Project
An Opening Statement by Patty Larkin
The goal of this project is to better define the contribution of women to the history of modern guitar. I have been asked repeatedly, "Why are there no great female guitar players?" The answer is, there are. Demographics are changing as young girls and women take up the instrument with increasing dedication and commitment to technique and repertoire. It is my belief that women guitarists of the past played a part in the evolution of the instrument and that their story is largely untold. I also believe that there are women guitarists today who are actively changing our preconceptions about gender and guitar heroes. This project is dedicated to these artists, past and present, waiting to be discovered, needing to be heard.
More On The Music
The CD is a snapshot of an ever-changing landscape. It is a glimpse of
how women have influenced the guitar over time. An aural image in the
feminine form. The women on this compilation are innovators and
educators, alt types and concert hall performers, jazzers, blues players,
composers and interpreters. They have been around for a long time, they
just broke onto the scene, they are our archetypes and our future heroines.
They are only the tip of the iceberg. To say that our research led us to
hundreds of women players of the instrument would not be an
exaggeration. We had the unenviable task of selecting from talent too
numerous to mention, but too amazing to overlook. We ended up
choosing the music and the stories and the history for what we now
consider to be the first installment of La Guitara. Rather than
marginalizing women guitar players or creating a circus oddity, our goal is
to expose some of the most prodigious guitar talent that happens to also
be female. As we began to research women and the guitar and the history
of the instrument, we made a decision to create a collection of women
instrumentalists from many different musical styles, and from many places
around the world, including archival selections, to tell the story.

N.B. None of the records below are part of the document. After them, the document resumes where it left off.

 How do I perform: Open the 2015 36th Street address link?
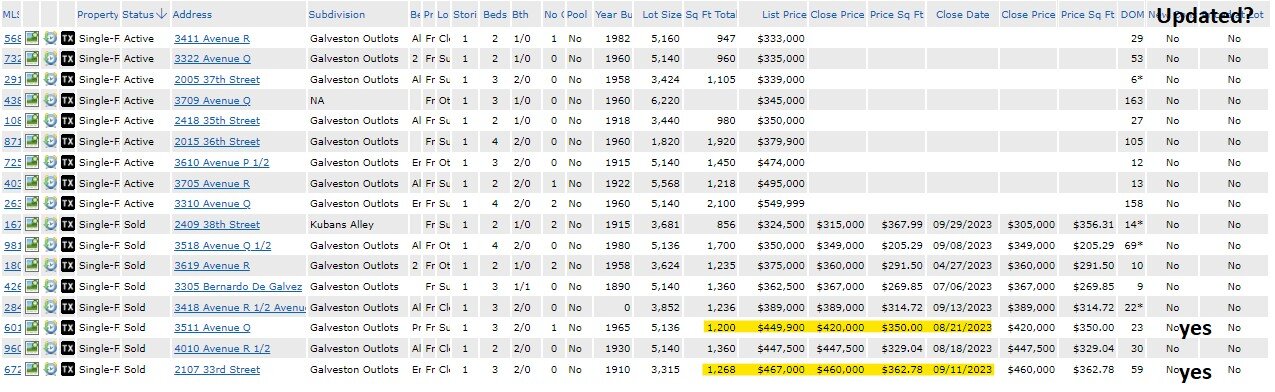tap(217, 142)
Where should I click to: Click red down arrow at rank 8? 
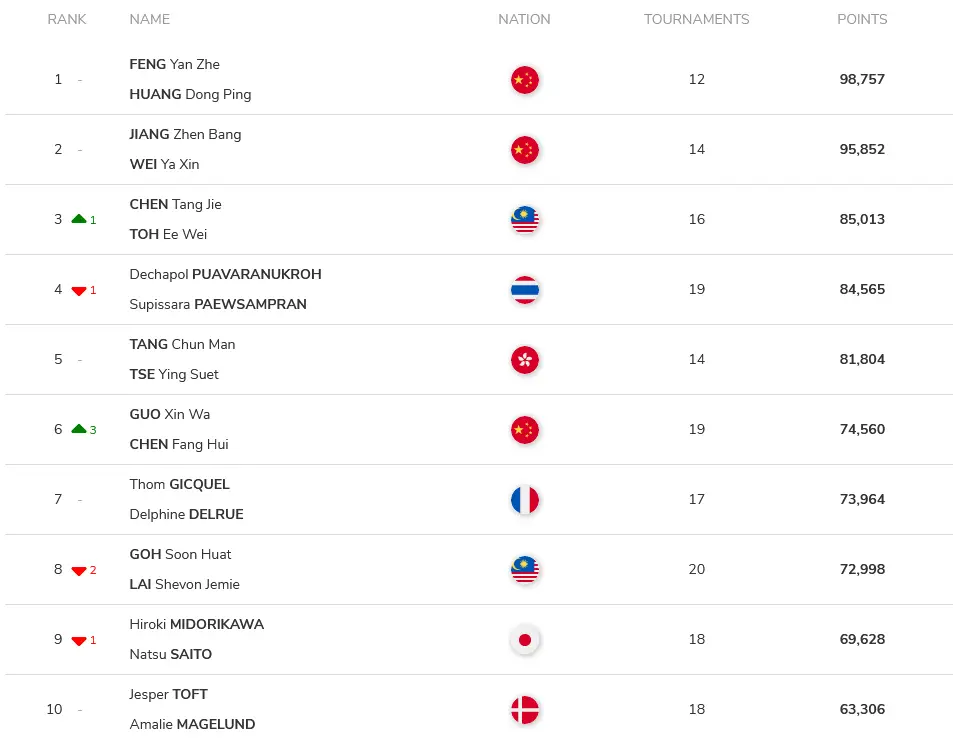(x=78, y=570)
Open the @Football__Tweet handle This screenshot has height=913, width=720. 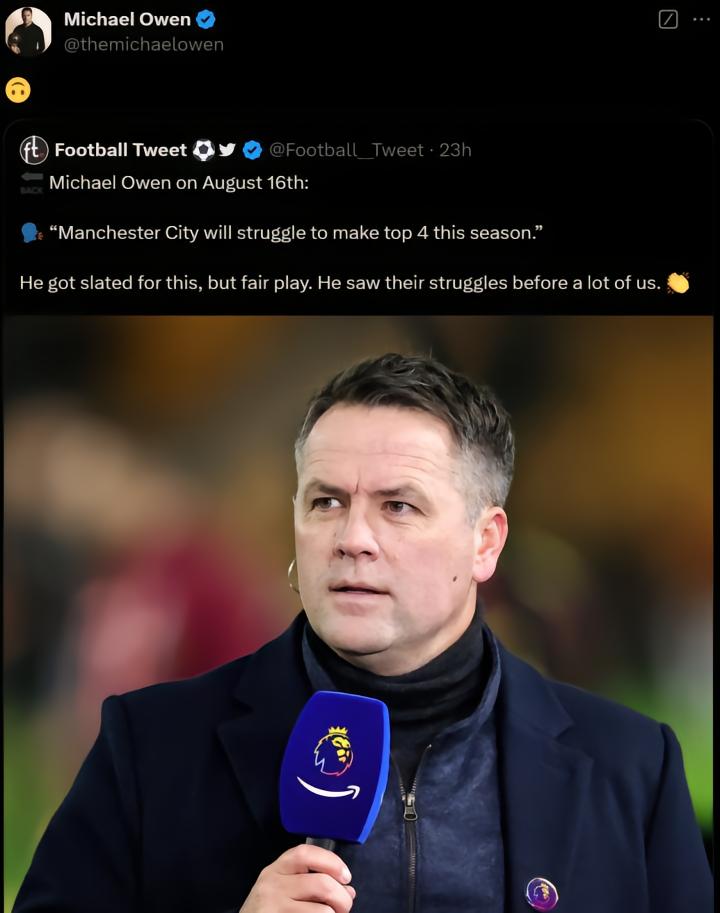347,150
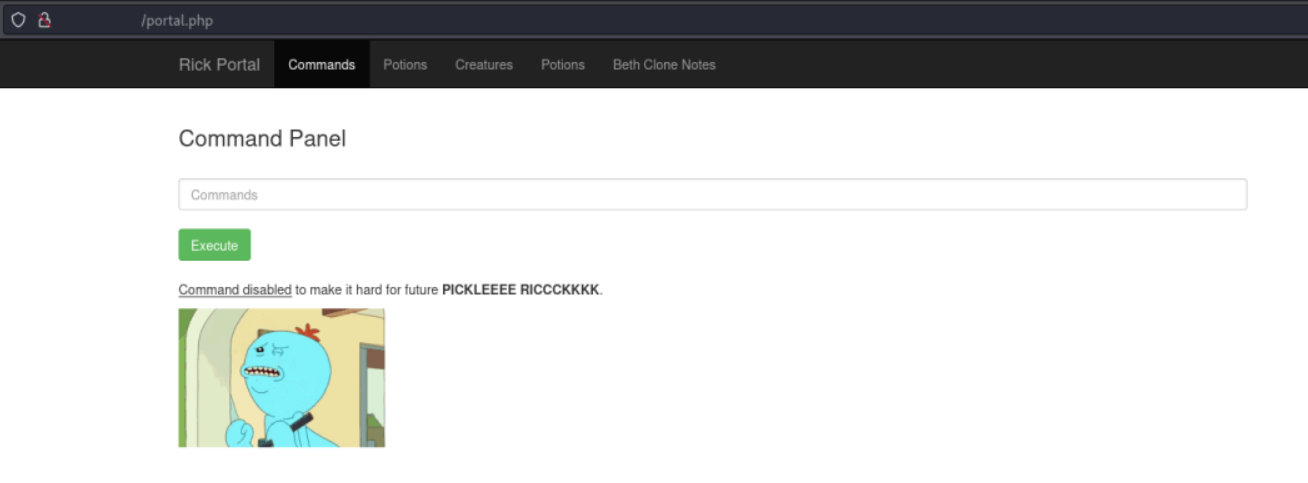Click the underlined Command disabled text

(x=235, y=290)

So, there's Sharon Isbin beginning classical guitar studies at age 9,
studying with the masters, including the revered Andrés Segovia. There's
Mimi Fox playing folk guitar when something shifts in an instant and she
falls in love with jazz and never looks back. There's Kaki King playing
drums throughout childhood and then returning to the harmonic pull and
the percussive potential of six strings. There's Rory Block sitting in her
dad's sandal shop in Greenwich Village in the 60s absorbing all of the
nuances of a revived American folk music as John Sebastian and Geoff
Muldaur trade songs. There's Wu Man, whose musical journey on the pipa
spans centuries, breaking the sound barrier between ancient and modern.
There's Muriel Anderson whose fingerstyle renderings and depth of
repertoire tell of years of concentrated study and a passion for music that
has no borders. There's Badi Assad, who decided to devote her life to the
instrument and ended up creating her own genre of Brazilian music that
includes voice, percussion and flights of fancy. There's Vicki Genfan, whose
jazz and classical studies took her to a place where she composes music
that encompasses the soul and lyrical beauty of the source. There's Ellen
McIlwaine who grew up in Japan and then returned to the States as a teen
and wondered why no one else heard the world music she heard humming
in her head. There's Elizabeth Cotten, who could hear a tune once and play
it, writing "Freight Train" as an adolescent, giving up the guitar only to
return some 40 years later while working for the Seeger family who
"discovered" her unique fingerstyle technique. There's Canadian Alex
Houghton who started on classical and progressed to funk, combining her
previous studies with her love of Prince. And there's Jennifer Batten, who
wowed them on the Michael Jackson "Bad" tour, playing with inspired rock
'n' roll brilliance before 1.5 billion people during the Super Bowl halftime,
who had looked for role models as a young player and ended up becoming
one herself. And then there's Memphis Minnie, of whom it has been said
"the novelty of a guitar toting woman blues singer was soon replaced with
respect for her abilities as a musician" (Neil Slaven).
To say that Fernando Sor begat Kaki King takes a huge leap of faith. But
that's what I'm asking you to do. Come with me. Who knew that Rossini
and his wife both played guitar? Why were there so many artistic
renderings done of women playing parlor and harp guitars in the centuries
before the last one, yet there were so few women who actually played? Or
did they? This much I know: It's So Over. This - "There are no
girls/women/chicks (god help us) who play guitar." This - "Why are there no
great female rock guitar players? Must be genetic." This is the eye opener,
the Maiden Voyage, a glimpse at what's already been going on behind
those not so closed doors. The sampler. The collection. Whatever you want
to call it. There is more to come. Begin here. La Guitara, Volume One.